Energy Storage

Public power utility taps Tesla, SolarCity for remote island microgrid

In an effort to slash its dependence on diesel fuel to produce electricity, the American Samoa Power Authority has begun operating a new microgrid on a remote island.

The microgrid, built by SolarCity, includes 1.4 megawatts from a solar panel array and a set of Tesla utility-scale Powerpack batteries that can provide 6 megawatt-hours of storage.

The project is expected to provide all the electricity needed by the roughly 600 residents of the island of Ta'u, which is about 87 miles from American Samoa's main island.

The system will be less expensive and more reliable than the island's diesel generators, which use about 109,500 gallons of diesel a year, according to SolarCity.

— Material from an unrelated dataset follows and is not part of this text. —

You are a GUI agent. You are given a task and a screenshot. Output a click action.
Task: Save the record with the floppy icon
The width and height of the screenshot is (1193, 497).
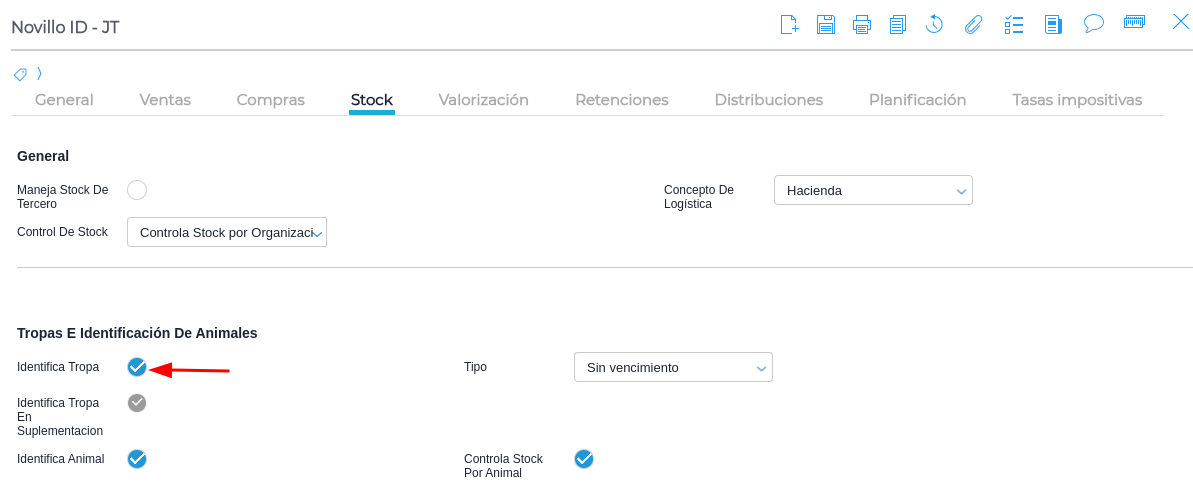point(825,24)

"Solar and storage systems also eliminate expenses and issues associated with shipping diesel and provide stable power costs for decades, unlike fluctuating fossil fuel prices," Peter Rive, SolarCity cofounder and chief technology officer, said in a blog posted on the company's website Nov. 22.

The microgrid project is a key element of the American Samoa Energy Action Plan, which calls for a group of three islands, including Ta'u, to get all their electricity from renewable sources, according to the Department of Interior's Office of Insular Affairs. The office coordinates federal policy for the territories of American Samoa, Guam, the U.S. Virgin Islands and the Commonwealth of the Northern Mariana Islands.

As part of the effort, the American Samoa Power Authority, a public power utility, is replacing sodium vapor streetlights on the three islands with light-emitting diode, or LED, lights to cut energy use, according to the office. The switch is expected to cut overall electric use by 15 percent.

Ta'u uses about 1,460 MWh a year, according to the American Samoa Power Authority.

The project was funded by the American Samoa Economic Development Authority, the Environmental Protection Agency and the Department of the Interior.

The market for remote microgrids, also called off-grid microgrids, is expected to grow from about $11 billion last year to about $197 billion in 2024, according to an August report by Navigant Research, a consulting firm.

The American Samoa Energy Action Plan, adopted in August, calls for the territory to get half of its energy from renewable resources by 2025 and all its energy from renewables by 2040.